Dean Smith, Kupchak's coach at North Carolina and at the 1976 Olympics, said, "You can't have confidence if you don't play. He knew he would have playing time with me."
Smith said he "has never seen a Mitch that wasn't back." But, he, too, was pleased with Kupchak's performance. "He was a dominant rebounder, and I love the way he was running. And he had no pain."
Last winter, with his aching back up against the wall, Kupchak called it quits for the season. The bullets were not winning, he was not playing, and "that as bad as you can get," he said.
He did not snap. He started to think about what he had to do to "get back into Bullet condition." He decided to return to Chapel Hill for the summer to "break away from Washington," the hassles and the pressures, and see what he could do.
He got himself a locker in the gym "back where the freshmen are," enrolled in a course on the New Testament and went to work. He has put on 28 pounds, working with weights. "Earned weight," he said.
He has been working on developing his lower body, his hips and waist. "I've always been strong enough to hold my own," he said. "But my lower body has to be overdeveloped to compensate for what I lost through my operations."
At first, he was just shooting around. Then he began to play half-court with some of the pros who summer in Greensboro knowing there always will be a game: Bob McAdon Tom LaGarde, Phil Ford.

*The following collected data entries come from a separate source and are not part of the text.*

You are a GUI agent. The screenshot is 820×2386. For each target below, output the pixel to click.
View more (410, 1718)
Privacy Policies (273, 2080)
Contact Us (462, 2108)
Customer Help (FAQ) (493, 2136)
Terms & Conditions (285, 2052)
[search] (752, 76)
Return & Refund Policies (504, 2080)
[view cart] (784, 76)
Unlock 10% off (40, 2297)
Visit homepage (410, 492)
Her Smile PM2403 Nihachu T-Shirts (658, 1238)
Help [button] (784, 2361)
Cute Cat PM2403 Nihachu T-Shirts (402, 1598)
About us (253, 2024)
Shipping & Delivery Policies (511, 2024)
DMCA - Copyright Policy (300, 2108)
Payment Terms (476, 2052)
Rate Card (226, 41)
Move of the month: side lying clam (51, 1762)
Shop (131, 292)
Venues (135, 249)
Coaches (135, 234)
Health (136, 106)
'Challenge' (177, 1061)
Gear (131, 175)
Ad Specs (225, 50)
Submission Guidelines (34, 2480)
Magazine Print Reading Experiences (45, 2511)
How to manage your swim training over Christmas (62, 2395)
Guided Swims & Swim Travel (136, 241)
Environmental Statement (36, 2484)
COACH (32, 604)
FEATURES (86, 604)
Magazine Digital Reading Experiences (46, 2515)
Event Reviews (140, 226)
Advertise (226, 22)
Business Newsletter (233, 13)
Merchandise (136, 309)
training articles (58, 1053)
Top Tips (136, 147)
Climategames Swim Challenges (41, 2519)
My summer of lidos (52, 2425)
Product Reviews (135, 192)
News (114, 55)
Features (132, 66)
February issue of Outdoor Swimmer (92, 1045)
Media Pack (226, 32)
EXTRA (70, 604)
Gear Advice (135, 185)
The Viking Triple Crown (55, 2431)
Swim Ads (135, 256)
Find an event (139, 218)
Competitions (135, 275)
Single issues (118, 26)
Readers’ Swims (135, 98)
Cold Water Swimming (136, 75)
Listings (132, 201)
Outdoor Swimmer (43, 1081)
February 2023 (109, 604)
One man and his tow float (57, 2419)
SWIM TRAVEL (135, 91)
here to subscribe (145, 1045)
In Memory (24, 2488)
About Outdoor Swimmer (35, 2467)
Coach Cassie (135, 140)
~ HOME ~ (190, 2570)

"Jeff Wolf (former Carolina player) told me he was really dominating things," Smith said. "And CAdoo was impressed."
Then two weeks ago, Kupchak began to play. Really play. "It was a pickup game . . . I did things . . . I just felt I played dynamite. I missed some easy shots. But I just felt so strong. I felt that there was no one out there who can outjump me or get a rebound away from me.
"It's almost like a machine . . . I'm not in synch yet with my shooting, and my moves. But I did things I haven't done in a long time. Tearing the ball down. Standing still and jumping for a dunk without getting some running steps."
Later that night, he went out for dinner and a beer with a friend. "I overheard a guy say, 'He was playing again. Mitch is back.' I already knew I played well, and now someone was saying it. That's when it hit me."
And that's why, he says, "I walked out of the gym two weeks ago by myself at 7:30 one night much more satisfied than I did on Sunday."
He's not really sure how to feel about it. He wanted to "come back to Washington in October with a big bang. Now," he said, "everyone will be expecting a lot of me."
It was great to have people in the stands Sunday, and the media coverage, he said. "But in a way, it would have been nicer to have nothing at all. I'm out to prove something to myself. I'm not out to prove it to them."